AI is not magic, just plain hard work
Sounds easy — but data science is no magic bullet, it requires a lot of hard work, and a lot of labeled data. This takes time and effort. We needed to feed the pest detection algorithm with many iterations of labeled images, so it could gradually predict the pest type with increasing accuracy until it is fully trained to detect pests without any human intervention.
We first focused on the detection of whiteflies, since those were the majority of the insects on the glue traps. Plus, they are quite easy to detect by eye (even an untrained eye, such as that of our data scientist, managed to identify them on the glue trap). Still, it took two months of taking pictures, labeling, and training and retraining the algorithm. But by then, we managed to detect the whiteflies with an average accuracy of 99%. Quite cool!

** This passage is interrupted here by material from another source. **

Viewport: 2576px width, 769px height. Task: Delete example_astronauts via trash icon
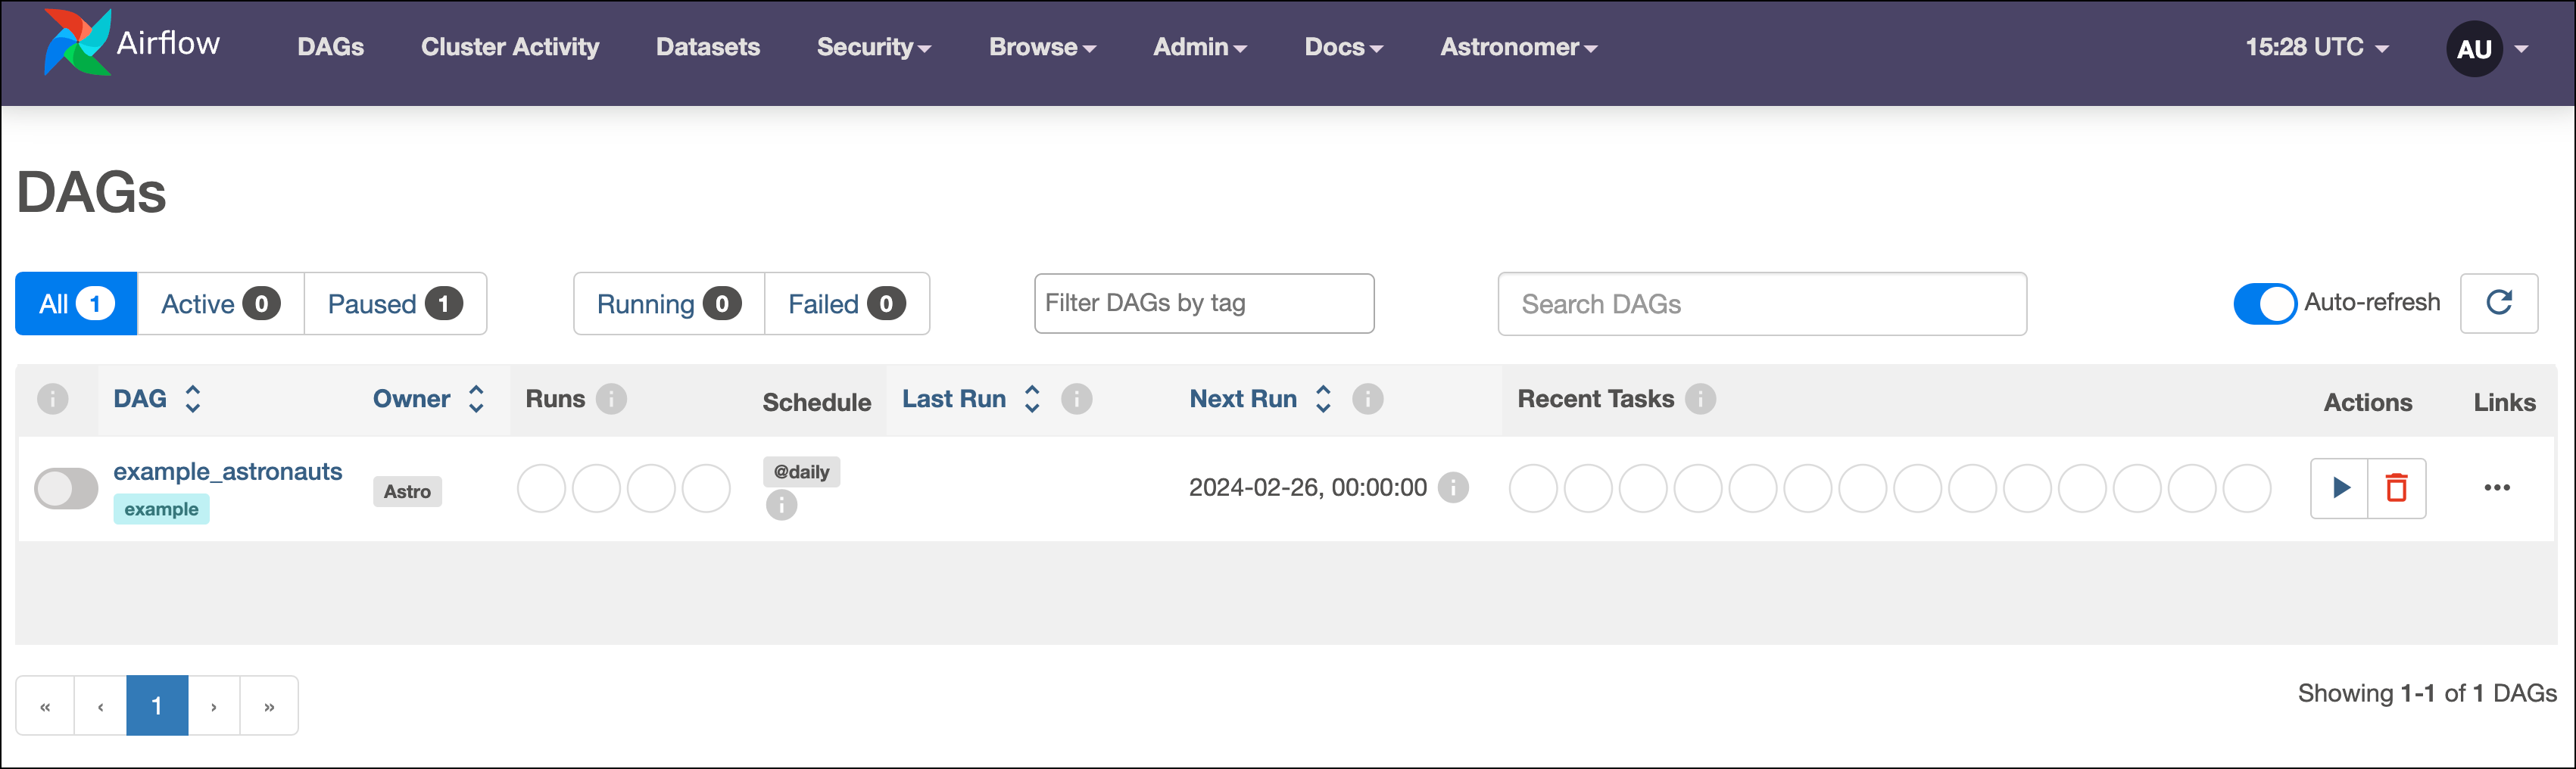pos(2397,488)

Other pest types, like thrips, fruit flies, and sciaras, were also labeled in that period of time. This number was much lower than the number of whiteflies, but still enough to enable us to take our next step: to train our pest detection model to accurately detect these other pest types as well. That appeared to be more complicated, we did not reach the accuracy that we had with the whiteflies. So, the first idea: more pictures, more labels. But that did not bring the desired result either. Back to the hard work and common sense. We realized that the difference in accuracy might possibly be caused by the data labels. Could it be that labeling an insect using a picture taken by a camera would give other results than when you would look at the glue trap directly and note down each insect type?
With that thought, we added a step where we compared the manual counts on paper from the expert’s daily rounds with the labels he mentioned on the pictures. And indeed, we found a difference in paper count per glue trap and labeled count per picture of that same glue trap. A tiny insect like a thrip is far more difficult to distinguish on a photo than ‘in real life’.

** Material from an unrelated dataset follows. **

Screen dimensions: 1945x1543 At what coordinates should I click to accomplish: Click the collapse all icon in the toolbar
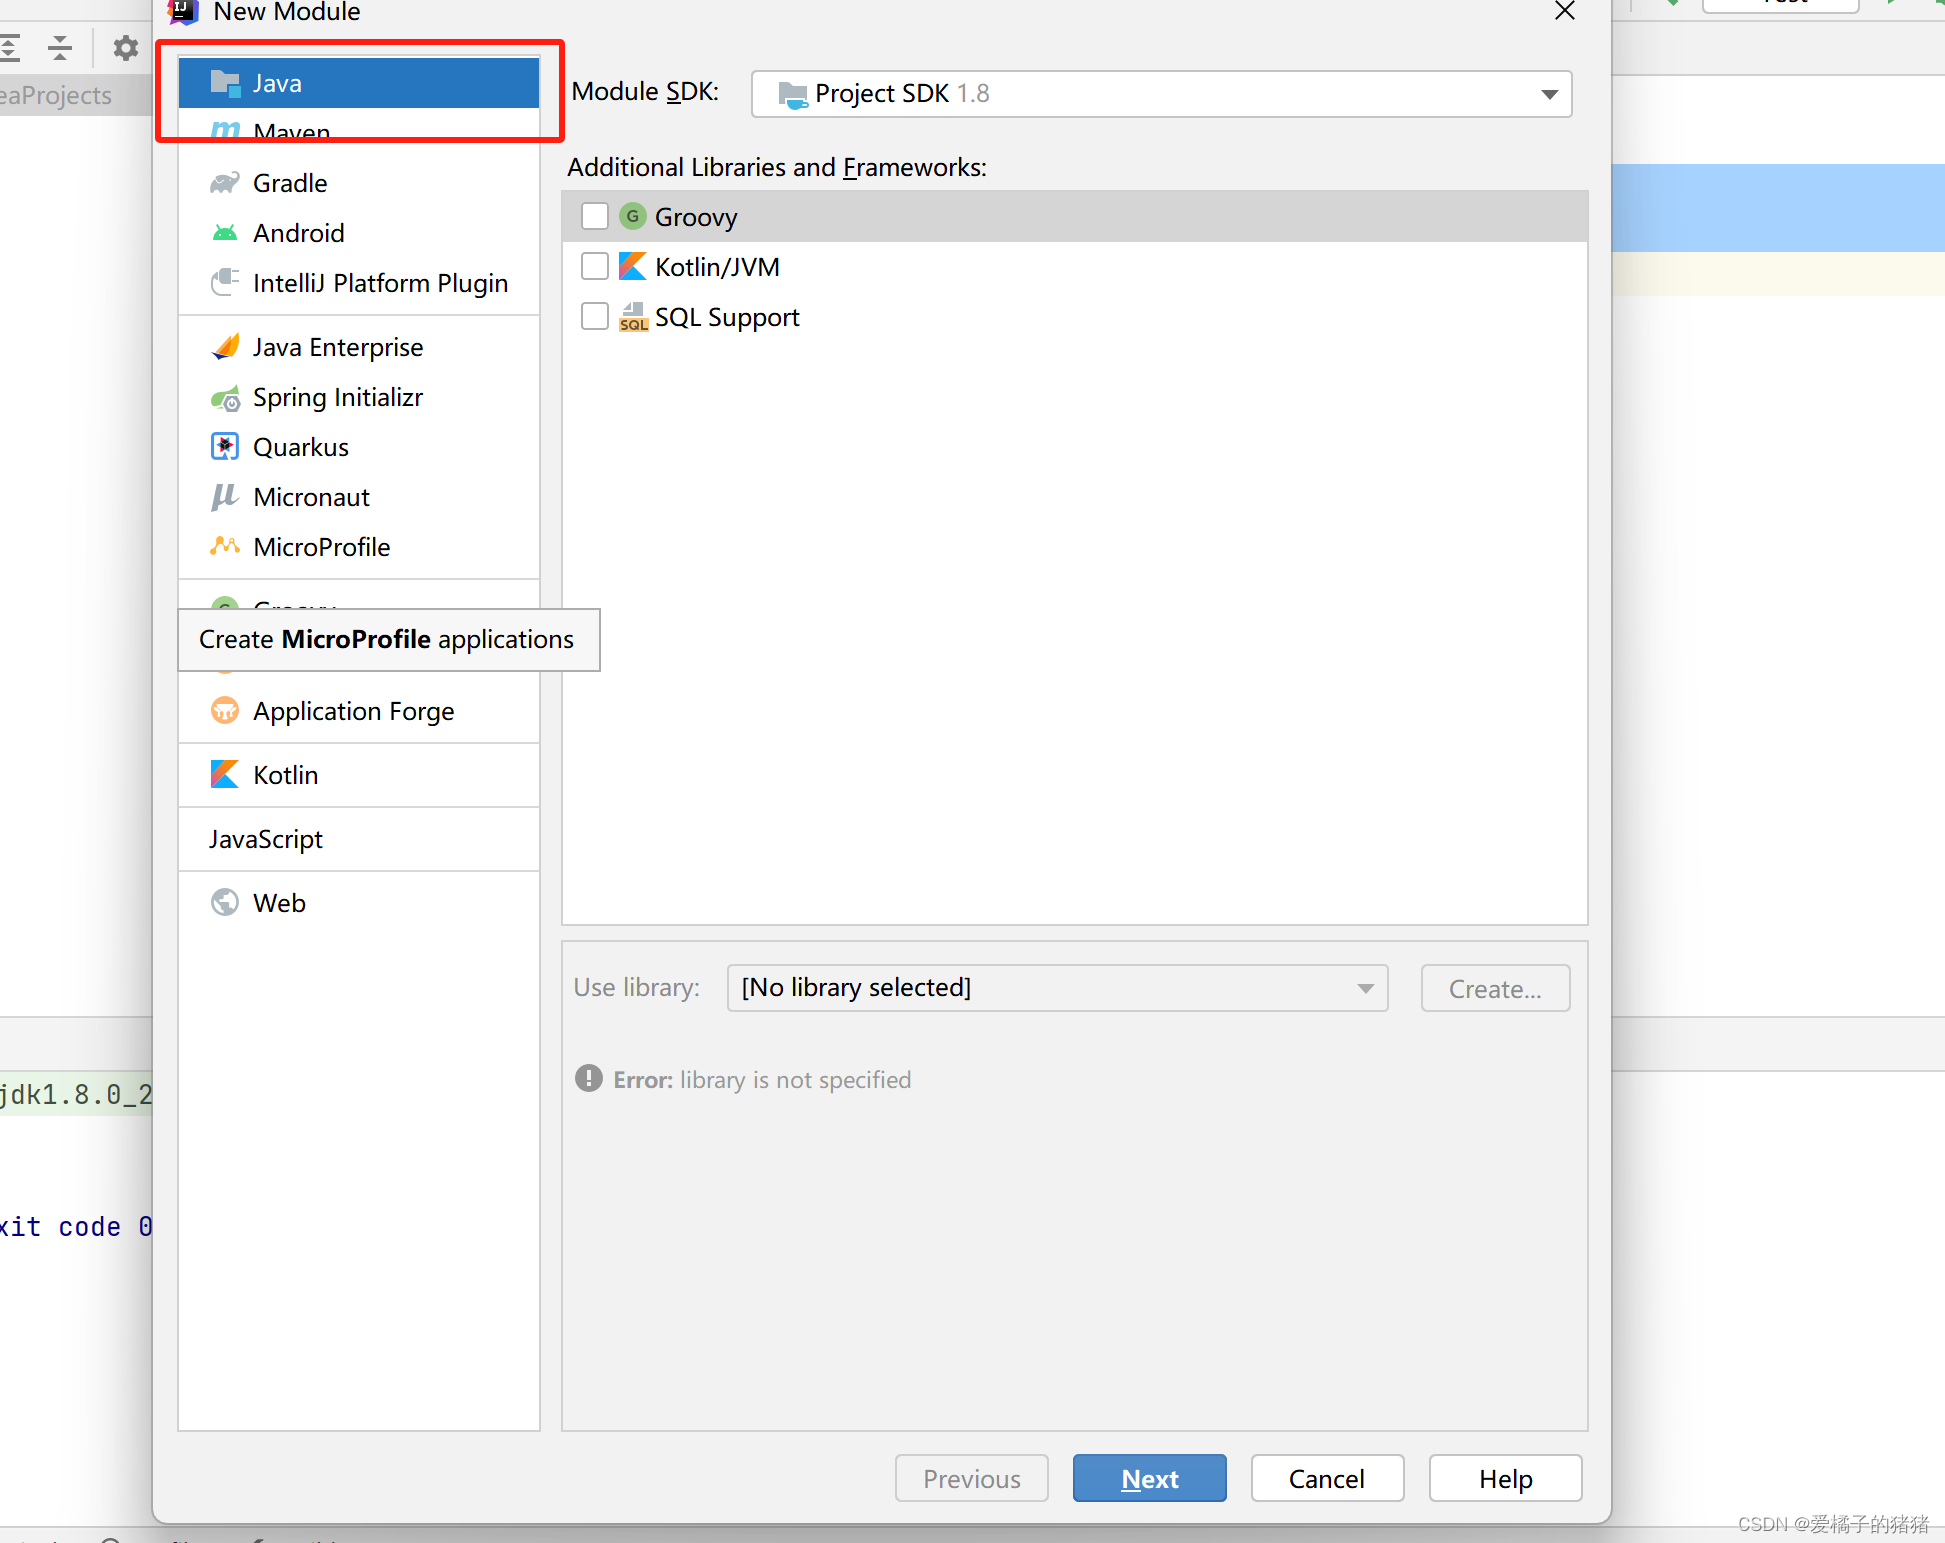click(x=60, y=47)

So another manual step was needed: comparing the real glue traps and their pictures and adding the missing counts to the labeled data. We then retrained and finetuned the algorithm once more. And once more. And once more. But with a great result: accuracy of 93% for thrips.
More automation
With the achieved accuracy, it is possible to automate the daily or weekly count of insects on a glue trap. With that information, however, even more is possible. The pest detection application not only makes it possible to detect the type and number of flies but also gives insights into the location and increase or decrease of flies over time. A dashboard provides an overview of areas that require attention in the greenhouse, allowing the grower to take targeted preventive measures. Combined with the possibility to monitor the effect of those measures, the pest detection app thus enables cost reduction on expensive pesticides. And in the future, this can result in a fully automated pest detection process, monitoring the greenhouse on pests at any given time, enabling the expert to remotely access all required data to make (or confirm) decisions and use this data as evidence.
But when you have successfully applied or trained a model on a use case and you have proven that it works, you have spent about 10% of the effort required to productize it or embed it within a business process.